In December 2009, she was elected senator on behalf of RN, for the Valparaíso Cordillera Region (Constituency 5) with the first majority within the Coalition for Change. She was a member of the housing and urban planning commissions, and presided over the commission on human rights, nationality, and citizenship.

In 2013, she became the spokesperson for presidential candidate Evelyn Matthei.

On 16 January 2014, she resigned from her membership in RN, accusing its board of directors, headed by Carlos Larraín, of "intolerance, classism, and personalism." Later that year, she joined the Amplitude political movement, and was elected president of its national board in June 2016.

As a senator, she was involved in the passage of legislation relating to discrimination, such as the Zamudio Law and the Law Against Incitement to Violence.
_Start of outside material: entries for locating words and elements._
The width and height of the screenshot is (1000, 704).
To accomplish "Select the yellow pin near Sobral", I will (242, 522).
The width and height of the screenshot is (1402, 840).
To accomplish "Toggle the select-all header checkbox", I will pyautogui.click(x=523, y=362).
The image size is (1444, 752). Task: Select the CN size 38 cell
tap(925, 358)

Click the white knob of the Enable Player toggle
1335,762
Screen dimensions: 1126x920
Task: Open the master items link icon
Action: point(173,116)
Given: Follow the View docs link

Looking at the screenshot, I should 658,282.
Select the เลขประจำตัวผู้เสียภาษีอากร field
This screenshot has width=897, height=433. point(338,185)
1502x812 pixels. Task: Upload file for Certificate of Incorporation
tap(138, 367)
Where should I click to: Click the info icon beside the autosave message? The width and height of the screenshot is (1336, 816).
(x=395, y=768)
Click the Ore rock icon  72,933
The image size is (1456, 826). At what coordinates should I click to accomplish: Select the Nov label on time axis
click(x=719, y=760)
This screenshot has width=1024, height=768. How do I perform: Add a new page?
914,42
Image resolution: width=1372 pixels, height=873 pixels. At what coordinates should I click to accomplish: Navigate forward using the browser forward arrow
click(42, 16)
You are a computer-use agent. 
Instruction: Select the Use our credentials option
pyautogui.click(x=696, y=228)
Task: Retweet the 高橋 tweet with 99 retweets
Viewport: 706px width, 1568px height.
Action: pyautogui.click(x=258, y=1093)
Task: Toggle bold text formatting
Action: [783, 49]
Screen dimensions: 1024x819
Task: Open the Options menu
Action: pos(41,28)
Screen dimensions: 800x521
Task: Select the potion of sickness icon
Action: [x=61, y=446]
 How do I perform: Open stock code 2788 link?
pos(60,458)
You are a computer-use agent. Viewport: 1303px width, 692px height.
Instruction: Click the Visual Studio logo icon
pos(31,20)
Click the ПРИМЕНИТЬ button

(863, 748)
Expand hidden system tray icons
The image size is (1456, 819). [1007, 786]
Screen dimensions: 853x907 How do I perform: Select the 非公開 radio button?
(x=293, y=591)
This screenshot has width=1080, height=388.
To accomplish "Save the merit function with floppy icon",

She is a supporter of abortion on three grounds - when the mother's life is at risk, when the fetus will not survive the pregnancy, and in the case of rape.

== Personal life ==
Pérez is married to the lawyer Miguel Bauzá and has two children from her first marriage, as well as five stepdaughters. In 2010, she became the victim of a Neo-Nazi attack in Viña del Mar, but she escaped without serious injuries. In March 2011, she experienced an episode of viral trigeminal neuralgia, which resulted in temporary facial paralysis. She received treatment for this condition at the Clínica Alemana de Santiago.